L’une des maladies les plus fréquentes de la colonne vertébrale pourrait être la conséquence d’une ressemblance, chez certaines personnes, de la forme des vertèbres, ces os qui constituent la colonne vertébrale, avec celles des primates non-humains. La recherche, publiée dans le journal BMC Evolutionary Biology [1], montre que l’évolution relativement rapide de l’aptitude à marcher debout sur deux jambes pourrait avoir un impact substantiel sur la santé de l’homme moderne.
Les êtres humains sont plus fréquemment affligés de maladies de dos que les primates non-humains, et l’une des explications qui est amplement débattue pour l’expliquer viendrait du stress exercé sur la colonne vertébrale par la locomotion bipède. Cette recherche confirme cette théorie.
L’une des causes très répandue du mal de dos, la hernie discale intervertébrale, a des taux de fréquence qui vont de 20 % à 78 % selon la population. Elle est causée par le prolapsus d’une substance gélatineuse à l’intérieur du disque, et quand la hernie est dirigée verticalement, elle se caractérise souvent par des protrusions de cartilage appelées les “nodules de Schmorl”.
Les chercheurs ont étudié les vertèbres des êtres humains, des chimpanzés et des orang-outangs pour examiner les liens entre la forme des vertèbres, la locomotion et l’apparence des hernies discales verticales chez les humains.

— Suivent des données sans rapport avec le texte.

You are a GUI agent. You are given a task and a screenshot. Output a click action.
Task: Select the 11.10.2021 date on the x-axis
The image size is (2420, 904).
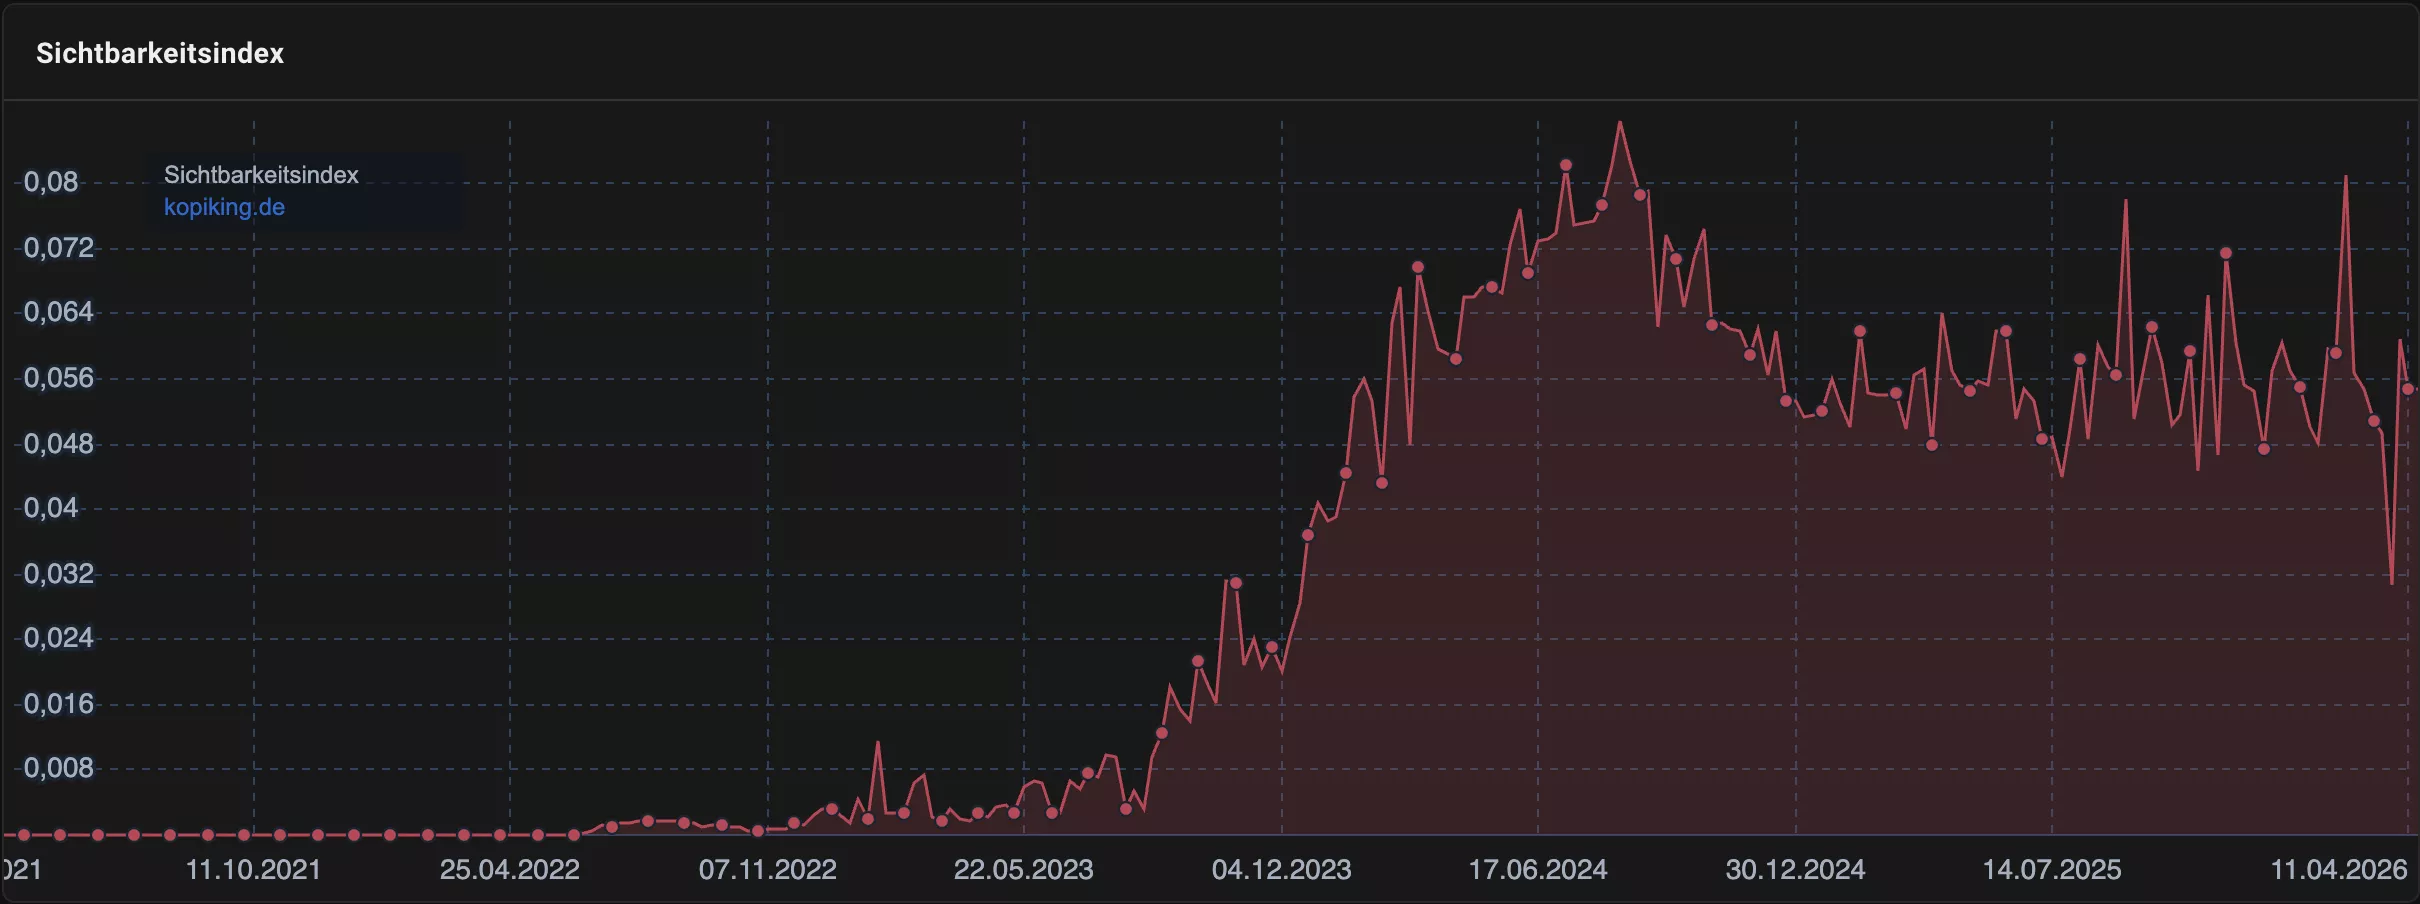pos(253,869)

Kimberly Plomp, chercheur à l’Université Frazer au Canada, déclare : “notre étude a utilisé des méthodes quantitatives pour découvrir pourquoi les êtres humains sont si souvent affligés de problèmes de dos comparés aux primates non-humains. Les résultats ont des implications potentielles pour la recherche clinique, car ils indiquent pourquoi certains individus sont plus enclins aux problèmes de dos. Ce qui pourrait aider dans la gestion de la santé préventive en identifiant les individus, tels que les athlètes, qui pourraient courir plus de risques de développer cette condition.”
Les chercheurs ont comparé 141 vertèbres humaines, 56 vertèbres de chimpanzés (un primate qui marche sur les phalanges) et 27 vertèbres d’orang-outangs (primate grimpeur qui utilise ses quatre pattes utilisées comme mains) et ils ont trouvé des différences significatives dans leur forme. Ils déclarent que ceci pourrait s’expliquer par les différents modes de locomotion et contribuer à comprendre l’évolution de la bipédie humaine.
Sur les vertèbres humaines qu’ils ont étudiées, 54 avaient des nodules de Schmorl, qui sont des indicateurs squelettiques d’une hernie discale verticale. Les chercheurs ont découvert que les vertèbres humaines avec des nodules de Schmorl partageaient plus de similarités dans leur forme avec les vertèbres des chimpanzés que les vertèbres humaines en bonne santé n’en partageaient avec ces primates non-humains.
Cela suggère que les hernies discales verticales affectent de préférence les individus avec des vertèbres qui se rapprochent de la variation de forme de celles de nos ancêtres. Ces individus pourraient de ce fait être moins bien adaptés à la bipédie et souffrir davantage de maladies associées à une surcharge sur la colonne vertébrale.
Les scientifiques précisent que leurs résultats pourraient être utilisés dans le cadre de l’interprétation des scanners médicaux des maladies de la colonne vertébrale. Ceci pourrait aider les cliniciens à étudier la forme vertébrale d’un individu, et à prédire leur susceptibilité à la hernie discale.
L’identification d’une forme vertébrale ancestrale qui influence la fréquence d’une maladie de la colonne vertébrale chez les êtres humains, confirme également l’idée selon laquelle l’évolution relativement rapide de la bipédie pourrait avoir un impact substantiel sur la santé de l’être humain moderne.
Les chercheurs notent cependant plusieurs limites à leur étude, comme la taille de l’échantillon relativement petit, et qui inclut des humains qui proviennent de populations Anglaises médiévales et postmédiévales. Les futures recherches devront inclure des tailles d’échantillons plus larges et de multiples populations humaines provenant de différents passés ancestraux. Elles pourront aussi inclure des analyses de scanners d’individus vivants afin d’étudier les hernies horizontales qui ne laissent pas de traces sur les os, et se concentrer sur des images en 3D des formes des vertèbres humaines et non-humaines pour saisir les éléments qui ont été oubliés dans la présente étude.
Références :
[1] Kimberly A Plomp, Una Strand Viðarsdóttir, Darlene A Weston, Keith Dobney, Mark Collard. The ancestral shape hypothesis : an evolutionary explanation for the occurrence of intervertebral disc herniation in humans. BMC Evolutionary Biology, 2015 ; 15 (1).